> [PASSAGE GIVEN]:
══════
# Settle Down



## dogwalker81 (Jan 16, 2008)

Hello - I just returned from a trip to my mother-in-laws house with our (just turned) 1 yr old golden, Abby. We adopted her from the Humane Society in January. It has been difficult as I think we adopted her during a tough age. We have been working through some issues, but one thing that just drives me crazy is that she will not settle down when she is around visitors at our house or we take her (in this case to my mother-in-laws). We were there for 3 hours - took her in the backyard and played ball (since we don't have a fenced in yard, this was a treat). Brought her back in the house and we constantly have to watch her so that she doesn't jump on my mother in law (who has learned not to pay attention to the dog). She might be fine for a little while and then will go right back to trying to get her attention - she just seems so excited that she doesn't know what to do with herself. If she trys to pet the dog (after wtg for her to sit nicely), Abby will then roll over on her back and go crazy, legs flailing and then try to jump up. It is so exhausting saying, no/down, and then having to keep her on a leash so she doesn't knock her over. I give her a bone or kong with peanut butter and this keeps Abby behaving for a few minutes. This can go on for hours - why doesn't she ever get tired and just lay down???? Now that we are home, a glass of wine has helped me anyway and the dog is calmly sleeping on the floor (without any wine). I would love it if she could just lay on the floor like this when we have company or are over someones house.
Any ideas on what to do is much appreciated.


----------



## Oaklys Dad (Dec 28, 2005)

I wish I had some great advice for you but both my guys get wound up when we go visiting. Using a leash inside can help. Your pup is still young and a little age will help a lot.


----------



## Penny & Maggie's Mom (Oct 4, 2007)

This sounds like young dog behavior. If it were me, she'd be on a leash at you mil's when inside. We do that with our springer when we are at my sons. Cody (springer) is too energetic around the young babies, so I'll have the leash under my foot or whatever to keep him close to me. Also, I take his crate, and if I can't be with him, I put him in his crate in the spare room. He gets lots of praise when he can be calm and let the kids interact and he's doing SO much better. Hope that can help or give you ideas.


----------



## Heidi36oh (Feb 27, 2007)

Rusty does the same thing, he goes nuts when we get company, I usually either put all of them in the back yard for a little while and then let Rusty in on leash, it's hard but it will get better, Jack used to do the same thing, now he's fine with anyone that comes, all he wants to do is shake.


----------



## LibertyME (Jan 6, 2007)

Lexi was just like your pup when she was that age...when whe reached 4 she really settled down. However she still acts like a puppy when she sees my MIL. She no longer feels the need to jump on her, but she spins in circles and demands some special nanna time..._then_ she will go lay down...


----------



## Zookeepermama (Nov 12, 2007)
══════
> [REQUIREMENT A]: Print the rows from the line with "Maximize the chat window" up to and including the last line of the rows, without the pictures.
The rows that follow are unrelated to the forum thread above.

> [GIVEN ENTRIES]:
══════
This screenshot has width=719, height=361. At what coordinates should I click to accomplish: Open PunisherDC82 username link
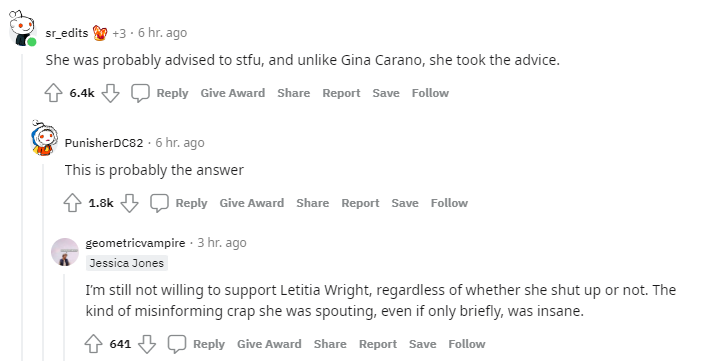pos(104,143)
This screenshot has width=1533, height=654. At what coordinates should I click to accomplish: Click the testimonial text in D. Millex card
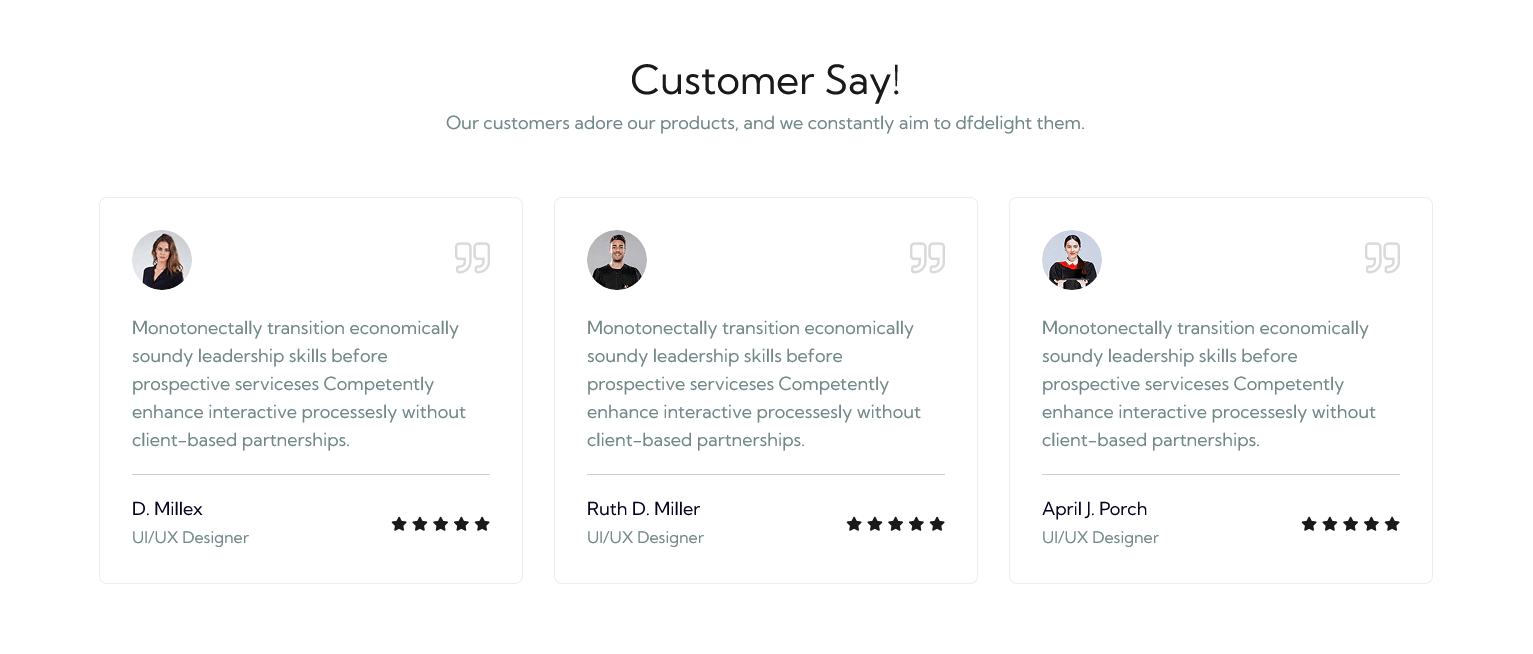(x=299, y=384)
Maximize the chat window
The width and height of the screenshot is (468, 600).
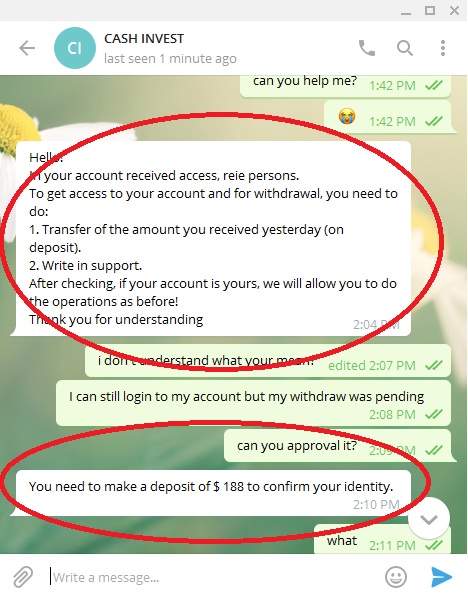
══════
> [REQUIREMENT B]: From the thread about the dog that won't settle down, output the text from "## Heidi36oh (Feb" up to and including "do is shake.", word for word.

> [EXERCISE RESPONSE A]:
Maximize the chat window
The width and height of the screenshot is (468, 600).

> [EXERCISE RESPONSE B]:
## Heidi36oh (Feb 27, 2007)

Rusty does the same thing, he goes nuts when we get company, I usually either put all of them in the back yard for a little while and then let Rusty in on leash, it's hard but it will get better, Jack used to do the same thing, now he's fine with anyone that comes, all he wants to do is shake.